Après je suppose que tu parles d'émancipation matérielle, mais là encore une fois on ne sera pas d'accord. L'émancipation matérielle n'est qu'une illusion, et pour le coup la possession assouvi des instincts primaires, l'émancipation personnelle pour s'élever, lié à des lectures, des visionnages etc est le but à atteindre, mais il est clair que c'est moins glamour que d'avoir le dernier gadget à la mode ou la dernière berline.
Assez dingue de voir a quel point une idéologie peut amener à changer en profondeur le sens premier des mots. Ici la liberté, l'émancipation par exemple.
Par contre il y a bien une chose que je concède, l'élévation dans nos sociétés ne passe que par le travail, pas d'autres choix, mais ça n'en atténue pas moins le fait que pour le plupart ça ne sera jamais qu'autre chose que de l'aliénation, de l'asservissement et un piétinement de l'humain, pur & simple.
Hegel en parle mieux que moi
C'est par la médiation du travail que la conscience vient à soi-même. Dans le moment qui correspond au désir dans la conscience du maître, ce qui parait échoir à la conscience servante, c'est le côté du rapport inessentiel à la chose, puisque la chose dans ce rapport maintient son indépendance. Le désir s'est réservé à lui-même la pure négation de l'objet, et ainsi le sentiment .sans mélange de soi-même.

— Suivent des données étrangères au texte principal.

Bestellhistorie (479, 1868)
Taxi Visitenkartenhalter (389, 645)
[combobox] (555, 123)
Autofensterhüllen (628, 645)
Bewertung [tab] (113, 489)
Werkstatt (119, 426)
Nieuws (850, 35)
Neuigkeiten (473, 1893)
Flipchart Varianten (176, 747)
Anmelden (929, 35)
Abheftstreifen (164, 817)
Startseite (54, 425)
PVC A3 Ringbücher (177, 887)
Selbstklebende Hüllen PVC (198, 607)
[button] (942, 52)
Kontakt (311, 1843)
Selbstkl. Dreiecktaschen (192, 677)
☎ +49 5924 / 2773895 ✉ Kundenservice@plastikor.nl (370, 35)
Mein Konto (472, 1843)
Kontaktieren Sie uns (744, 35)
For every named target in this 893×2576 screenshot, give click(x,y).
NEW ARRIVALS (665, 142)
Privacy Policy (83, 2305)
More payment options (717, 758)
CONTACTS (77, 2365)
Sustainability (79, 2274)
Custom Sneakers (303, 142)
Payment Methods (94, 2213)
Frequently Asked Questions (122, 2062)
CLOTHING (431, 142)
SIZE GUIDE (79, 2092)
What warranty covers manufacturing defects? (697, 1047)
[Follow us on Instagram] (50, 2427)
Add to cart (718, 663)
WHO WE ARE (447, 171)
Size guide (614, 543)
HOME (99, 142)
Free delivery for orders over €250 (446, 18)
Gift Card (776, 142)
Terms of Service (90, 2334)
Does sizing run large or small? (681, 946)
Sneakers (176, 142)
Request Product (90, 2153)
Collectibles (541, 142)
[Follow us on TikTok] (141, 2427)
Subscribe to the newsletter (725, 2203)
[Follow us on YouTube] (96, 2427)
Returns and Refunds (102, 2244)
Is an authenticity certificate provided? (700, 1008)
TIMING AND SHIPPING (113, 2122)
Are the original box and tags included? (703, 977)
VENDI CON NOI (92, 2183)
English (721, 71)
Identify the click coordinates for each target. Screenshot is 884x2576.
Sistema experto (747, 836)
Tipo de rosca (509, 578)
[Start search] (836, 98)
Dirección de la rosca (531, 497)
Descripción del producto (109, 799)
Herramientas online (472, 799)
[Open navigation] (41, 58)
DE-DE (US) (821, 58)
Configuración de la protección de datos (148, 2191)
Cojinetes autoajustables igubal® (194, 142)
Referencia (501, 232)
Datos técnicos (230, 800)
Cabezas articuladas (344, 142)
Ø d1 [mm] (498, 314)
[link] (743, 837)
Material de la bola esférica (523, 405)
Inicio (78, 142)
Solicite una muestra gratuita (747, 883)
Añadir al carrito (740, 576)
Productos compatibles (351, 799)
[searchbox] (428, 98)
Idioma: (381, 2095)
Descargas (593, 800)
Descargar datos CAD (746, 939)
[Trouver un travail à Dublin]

Mais c'est justement pourquoi cette satisfaction est elle-même uniquement un état disparaissant, car il lui manque le côté objectif ou la subsistance. Le travail, au contraire, est désir réfréné, disparition retardée : le travail forme. Le rapport négatif à l'objet devient forme de cet objet même, il devient quelque chose de permanent, puisque justement, à l'égard du travailleur, l'objet a une indépendance.
Ce moyen négatif, où l'opération formatrice, est en même temps la singularité ou le pur être-pour-soi de la conscience. Cet être-pour-soi, dans le travail, s'extériorise lui-même et passe dans l'élément de la permanence la conscience travaillante en vient ainsi à l'intuition de l'être indépendant, comme intuition de soi-même.